Update the rows below by changing every "Where should I click to" to "Which spot should I click to", leaving all other text unchanged.
##############################
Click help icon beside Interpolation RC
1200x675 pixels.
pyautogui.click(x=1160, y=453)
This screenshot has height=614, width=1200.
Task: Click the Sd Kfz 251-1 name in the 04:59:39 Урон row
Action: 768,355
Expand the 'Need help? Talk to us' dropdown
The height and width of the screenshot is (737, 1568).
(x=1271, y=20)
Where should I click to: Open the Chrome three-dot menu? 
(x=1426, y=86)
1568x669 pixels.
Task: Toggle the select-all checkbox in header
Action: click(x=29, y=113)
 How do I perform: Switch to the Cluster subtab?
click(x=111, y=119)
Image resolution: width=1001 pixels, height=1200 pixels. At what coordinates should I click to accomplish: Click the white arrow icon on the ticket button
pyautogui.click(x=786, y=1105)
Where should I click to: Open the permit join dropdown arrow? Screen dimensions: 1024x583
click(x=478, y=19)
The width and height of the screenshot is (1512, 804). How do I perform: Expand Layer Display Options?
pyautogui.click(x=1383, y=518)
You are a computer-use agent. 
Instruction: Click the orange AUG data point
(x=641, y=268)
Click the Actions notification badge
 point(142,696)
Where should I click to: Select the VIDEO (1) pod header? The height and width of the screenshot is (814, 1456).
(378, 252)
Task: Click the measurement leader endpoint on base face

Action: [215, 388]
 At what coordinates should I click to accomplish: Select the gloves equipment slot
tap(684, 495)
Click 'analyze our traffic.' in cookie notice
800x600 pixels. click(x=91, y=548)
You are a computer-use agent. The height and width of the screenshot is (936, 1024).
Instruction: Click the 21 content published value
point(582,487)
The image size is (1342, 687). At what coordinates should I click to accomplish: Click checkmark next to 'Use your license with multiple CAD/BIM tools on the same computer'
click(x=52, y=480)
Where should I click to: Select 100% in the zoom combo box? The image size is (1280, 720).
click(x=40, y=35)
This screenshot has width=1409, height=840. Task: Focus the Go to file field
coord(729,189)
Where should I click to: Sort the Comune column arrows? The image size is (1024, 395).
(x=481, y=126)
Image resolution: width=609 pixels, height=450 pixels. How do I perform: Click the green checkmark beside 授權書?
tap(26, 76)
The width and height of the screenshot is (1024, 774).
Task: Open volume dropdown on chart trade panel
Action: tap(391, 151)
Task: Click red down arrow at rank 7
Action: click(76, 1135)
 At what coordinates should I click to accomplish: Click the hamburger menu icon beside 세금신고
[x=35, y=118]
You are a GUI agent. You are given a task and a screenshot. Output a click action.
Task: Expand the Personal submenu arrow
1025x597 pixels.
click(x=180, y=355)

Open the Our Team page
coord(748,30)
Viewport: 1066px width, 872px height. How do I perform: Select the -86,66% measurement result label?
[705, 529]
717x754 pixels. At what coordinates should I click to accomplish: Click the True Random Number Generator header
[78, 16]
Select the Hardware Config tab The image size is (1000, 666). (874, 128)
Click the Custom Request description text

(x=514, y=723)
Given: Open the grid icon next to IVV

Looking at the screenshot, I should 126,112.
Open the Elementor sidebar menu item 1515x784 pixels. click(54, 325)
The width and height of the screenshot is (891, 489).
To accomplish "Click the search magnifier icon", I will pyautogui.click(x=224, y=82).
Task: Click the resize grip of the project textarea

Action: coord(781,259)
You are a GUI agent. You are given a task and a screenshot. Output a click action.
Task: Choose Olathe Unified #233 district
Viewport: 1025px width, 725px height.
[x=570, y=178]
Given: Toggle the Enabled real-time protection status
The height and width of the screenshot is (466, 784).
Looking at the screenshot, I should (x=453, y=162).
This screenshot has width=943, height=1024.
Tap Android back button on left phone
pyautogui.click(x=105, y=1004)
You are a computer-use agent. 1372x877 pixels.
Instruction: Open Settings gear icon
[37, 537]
##############################
§ Response to this task
Click help icon beside Interpolation RC
1200x675 pixels.
pyautogui.click(x=1160, y=453)
This screenshot has height=614, width=1200.
Task: Click the Sd Kfz 251-1 name in the 04:59:39 Урон row
Action: 768,355
Expand the 'Need help? Talk to us' dropdown
The height and width of the screenshot is (737, 1568).
(x=1271, y=20)
Which spot should I click to: Open the Chrome three-dot menu? 
(x=1426, y=86)
1568x669 pixels.
Task: Toggle the select-all checkbox in header
Action: click(x=29, y=113)
 How do I perform: Switch to the Cluster subtab?
click(x=111, y=119)
Image resolution: width=1001 pixels, height=1200 pixels. At what coordinates should I click to accomplish: Click the white arrow icon on the ticket button
pyautogui.click(x=786, y=1105)
Which spot should I click to: Open the permit join dropdown arrow? Screen dimensions: 1024x583
click(x=478, y=19)
The width and height of the screenshot is (1512, 804). How do I perform: Expand Layer Display Options?
pyautogui.click(x=1383, y=518)
You are a computer-use agent. 
Instruction: Click the orange AUG data point
(x=641, y=268)
Click the Actions notification badge
 point(142,696)
Which spot should I click to: Select the VIDEO (1) pod header? The height and width of the screenshot is (814, 1456).
(378, 252)
Task: Click the measurement leader endpoint on base face

Action: [215, 388]
 At what coordinates should I click to accomplish: Select the gloves equipment slot
tap(684, 495)
Click 'analyze our traffic.' in cookie notice
800x600 pixels. click(x=91, y=548)
You are a computer-use agent. The height and width of the screenshot is (936, 1024).
Instruction: Click the 21 content published value
point(582,487)
The image size is (1342, 687). At what coordinates should I click to accomplish: Click checkmark next to 'Use your license with multiple CAD/BIM tools on the same computer'
click(x=52, y=480)
Which spot should I click to: Select 100% in the zoom combo box? The image size is (1280, 720).
click(x=40, y=35)
This screenshot has width=1409, height=840. Task: Focus the Go to file field
coord(729,189)
Which spot should I click to: Sort the Comune column arrows? The image size is (1024, 395).
(x=481, y=126)
Image resolution: width=609 pixels, height=450 pixels. How do I perform: Click the green checkmark beside 授權書?
tap(26, 76)
The width and height of the screenshot is (1024, 774).
Task: Open volume dropdown on chart trade panel
Action: tap(391, 151)
Task: Click red down arrow at rank 7
Action: click(76, 1135)
 At what coordinates should I click to accomplish: Click the hamburger menu icon beside 세금신고
[x=35, y=118]
You are a GUI agent. You are given a task and a screenshot. Output a click action.
Task: Expand the Personal submenu arrow
1025x597 pixels.
click(x=180, y=355)

Open the Our Team page
coord(748,30)
Viewport: 1066px width, 872px height. How do I perform: Select the -86,66% measurement result label?
[705, 529]
717x754 pixels. At what coordinates should I click to accomplish: Click the True Random Number Generator header
[78, 16]
Select the Hardware Config tab The image size is (1000, 666). (874, 128)
Click the Custom Request description text

(x=514, y=723)
Given: Open the grid icon next to IVV

Looking at the screenshot, I should 126,112.
Open the Elementor sidebar menu item 1515x784 pixels. click(54, 325)
The width and height of the screenshot is (891, 489).
To accomplish "Click the search magnifier icon", I will pyautogui.click(x=224, y=82).
Task: Click the resize grip of the project textarea

Action: coord(781,259)
You are a GUI agent. You are given a task and a screenshot. Output a click action.
Task: Choose Olathe Unified #233 district
Viewport: 1025px width, 725px height.
[x=570, y=178]
Given: Toggle the Enabled real-time protection status
The height and width of the screenshot is (466, 784).
Looking at the screenshot, I should (x=453, y=162).
This screenshot has width=943, height=1024.
Tap Android back button on left phone
pyautogui.click(x=105, y=1004)
You are a computer-use agent. 1372x877 pixels.
Instruction: Open Settings gear icon
[37, 537]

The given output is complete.